30/03/2020
Ensaio cartográfico produzido por mim em co-autoria com Renato Santos, mestrandos do programa acadêmico de Avaliação de Políticas Públicas da Universidade Federal do Ceará:
📚O Titanic foi idealizado e vendido com a promessa de um navio que não afundaria. Em uma grande estratificação social a embarcação se organizou de modo a reproduzir a sociedade a qual pertence. No filme de 1997, podemos observar como os compartimentos do navio são divididos de acordo com a função social dos seus tripulantes e passageiros, onde até mesmo a elite possuía suas diferenciações. Na história retratada para o cinema, a luta pela sobrevivência nos mostrou que as desigualdades sociais e econômicas selecionaram quem desceria nos botes salva-vidas primeiro.
Quem somos no titanic da pandemia atual? Quais ideias nos ensinaram a melhor forma de viver e que nós aprendemos como bons alunos que somos?
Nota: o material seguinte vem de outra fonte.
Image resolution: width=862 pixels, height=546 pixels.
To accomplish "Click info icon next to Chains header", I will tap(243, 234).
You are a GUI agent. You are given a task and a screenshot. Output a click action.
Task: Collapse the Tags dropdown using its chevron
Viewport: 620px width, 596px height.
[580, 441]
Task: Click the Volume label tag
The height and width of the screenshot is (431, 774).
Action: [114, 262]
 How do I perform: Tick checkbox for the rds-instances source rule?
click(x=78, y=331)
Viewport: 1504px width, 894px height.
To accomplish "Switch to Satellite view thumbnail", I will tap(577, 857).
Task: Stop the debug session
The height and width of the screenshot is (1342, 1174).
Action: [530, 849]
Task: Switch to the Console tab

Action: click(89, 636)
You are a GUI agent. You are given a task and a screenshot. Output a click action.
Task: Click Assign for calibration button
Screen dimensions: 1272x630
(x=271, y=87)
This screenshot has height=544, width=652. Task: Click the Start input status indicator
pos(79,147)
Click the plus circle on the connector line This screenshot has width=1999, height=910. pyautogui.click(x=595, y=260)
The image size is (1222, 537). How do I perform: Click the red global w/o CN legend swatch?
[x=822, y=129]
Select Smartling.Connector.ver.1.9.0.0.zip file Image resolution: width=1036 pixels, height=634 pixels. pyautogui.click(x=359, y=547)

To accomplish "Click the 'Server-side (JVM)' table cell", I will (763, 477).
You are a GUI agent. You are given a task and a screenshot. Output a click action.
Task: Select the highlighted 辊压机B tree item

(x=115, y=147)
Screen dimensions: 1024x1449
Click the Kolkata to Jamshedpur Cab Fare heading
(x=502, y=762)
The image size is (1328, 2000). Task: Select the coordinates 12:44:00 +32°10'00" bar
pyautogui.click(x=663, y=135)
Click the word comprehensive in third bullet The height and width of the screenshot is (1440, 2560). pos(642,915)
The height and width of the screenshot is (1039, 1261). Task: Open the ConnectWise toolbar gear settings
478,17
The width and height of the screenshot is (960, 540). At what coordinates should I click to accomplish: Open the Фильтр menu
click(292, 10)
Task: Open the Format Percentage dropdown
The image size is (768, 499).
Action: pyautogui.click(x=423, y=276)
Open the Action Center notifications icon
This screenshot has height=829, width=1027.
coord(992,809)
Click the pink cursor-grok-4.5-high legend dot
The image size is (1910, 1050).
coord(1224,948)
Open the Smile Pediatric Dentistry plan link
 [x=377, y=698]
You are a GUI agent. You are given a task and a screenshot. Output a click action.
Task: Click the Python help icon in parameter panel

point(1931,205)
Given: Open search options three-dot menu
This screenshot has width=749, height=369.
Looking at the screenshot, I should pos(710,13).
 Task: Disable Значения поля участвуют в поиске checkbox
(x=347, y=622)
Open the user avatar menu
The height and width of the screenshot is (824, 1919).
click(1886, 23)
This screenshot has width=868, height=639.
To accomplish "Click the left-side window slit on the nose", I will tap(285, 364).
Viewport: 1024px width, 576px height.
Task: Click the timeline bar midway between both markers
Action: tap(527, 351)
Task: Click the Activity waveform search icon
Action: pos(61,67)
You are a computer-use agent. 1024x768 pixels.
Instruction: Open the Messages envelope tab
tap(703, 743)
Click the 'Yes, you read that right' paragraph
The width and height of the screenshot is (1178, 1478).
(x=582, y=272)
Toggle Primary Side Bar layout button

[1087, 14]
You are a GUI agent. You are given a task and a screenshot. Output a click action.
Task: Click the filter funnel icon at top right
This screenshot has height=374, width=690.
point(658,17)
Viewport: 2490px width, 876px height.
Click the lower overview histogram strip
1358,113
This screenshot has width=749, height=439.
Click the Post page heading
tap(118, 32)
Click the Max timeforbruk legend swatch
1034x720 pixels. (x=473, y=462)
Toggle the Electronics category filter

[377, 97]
Decidimos fazer uma conexão entre o filme Titanic e a pandemia do covid-19 que estamos enfrentando atualmente, onde somos obrigados a vivenciar um debate dicotômico sobre a economia e a vida dos indivíduos. Nos dois pólos destacados, entre algumas ondas fortes e outras “marolinhas” o navio permanece firme seguindo seu trajeto em linha reta como se fosse mesmo o dono dos mares. Entretanto, algumas evidências mostram que se faz necessário desviar de algo à frente, que se não feito poderia comprometer toda a viagem. O navio então vai de encontro a uma barreira firme e sólida que o faz parar rasgando-o em algumas partes. Todos que estão a bordo sentem o impacto. É evidente que alguma coisa de anormal aconteceu. Para acalmar, o comandante pede tranquilidade aos passageiros e diz que aquilo foi apenas um “tombinho” um “esbarrozinho” em uma pedra de gelo. Com o passar das horas a situação vai tomando outras proporções e o perigo de um naufrágio torna-se cada vez mais iminente. É chegada a hora de abandonar o barco. Entretanto, não há botes salva-vidas suficientes para resgatar todos do navio. Os passageiros demonstram as mais diferentes posturas diante do caos; uns mais introspectivos existencialmente divergem com outros que evocam ao Deus punitivo e com os que responsabilizam o homem com seus comportamentos nocivos porém, jamais conseguem inferir comprometimentos ao Deus-Mercado que rege nossas vidas e nos ensina sobre o individualismo, isolamento e indiferença. O mar neoliberal em que nosso navio se encontra acentua e escancara nossas diferenças sociais, econômicas e pessoais e nos enfileira nos botes da salvação, afinal é isso que todos nós gritamos em silêncio. O iceberg covid-19 não faz distinção, mas nossas desigualdades tomam para si este trabalho.
Como autores e atores deste ensaio, nós, Marcos e Renato destacamos nossas influências (ou privilégios) as quais achamos garantidoras de uma vaga em um dos botes salva-vidas: somos jovens, saudáveis, com planos de saúde, estamos em isolamento social e possuímos utensílios básicos de alimentação e higiene, mas tudo isso esfarela-se quando todos os botes estiverem superlotados, afinal a saúde privada não tem suporte para isso, mas nos foi ensinado que tê-la era melhor. Nosso sistema público agoniza com a PEC dos gastos que o impede de crescer e oferecer cuidados para todos, ancorado pela falácia de um Estado quebrado como justificativa, mas é esse Estado que está destinando bilhões de dólares para as grandes empresas e bancos sobreviverem ao coronavírus.
“Estão enchendo os barcos de acordo com as classes?”- pergunta a personagem Ruth Dewitt Bukater, mãe de Rose. Tal questionamento poderia estar escrito nas faixas dos protestos dos empresários que recentemente desfilaram em seus carros importados exigindo o fim do isolamento social, cumprindo as ordens de um capitão que, como no filme, pede para que os músicos continuem tocando para não haver pânico. Rajadas de foguetes iluminam o céu para a distração dos passageiros, enquanto na TV ataques à imprensa, representantes de governos locais e cientistas fazem o mesmo papel ao desfocar a atenção da nação. Assim em um grande paralelo entre nossa situação atual e a tragédia anunciada do Titanic, os botes são como os leitos – poucos e acessíveis a uma classe mais abastarda; o iceberg como corona vírus que faz frear nosso ritmo; o “tombinho” como uma “gripezinha”; a histeria coletiva como a luta pela vida e esta grande embarcação como a nossa sociedade.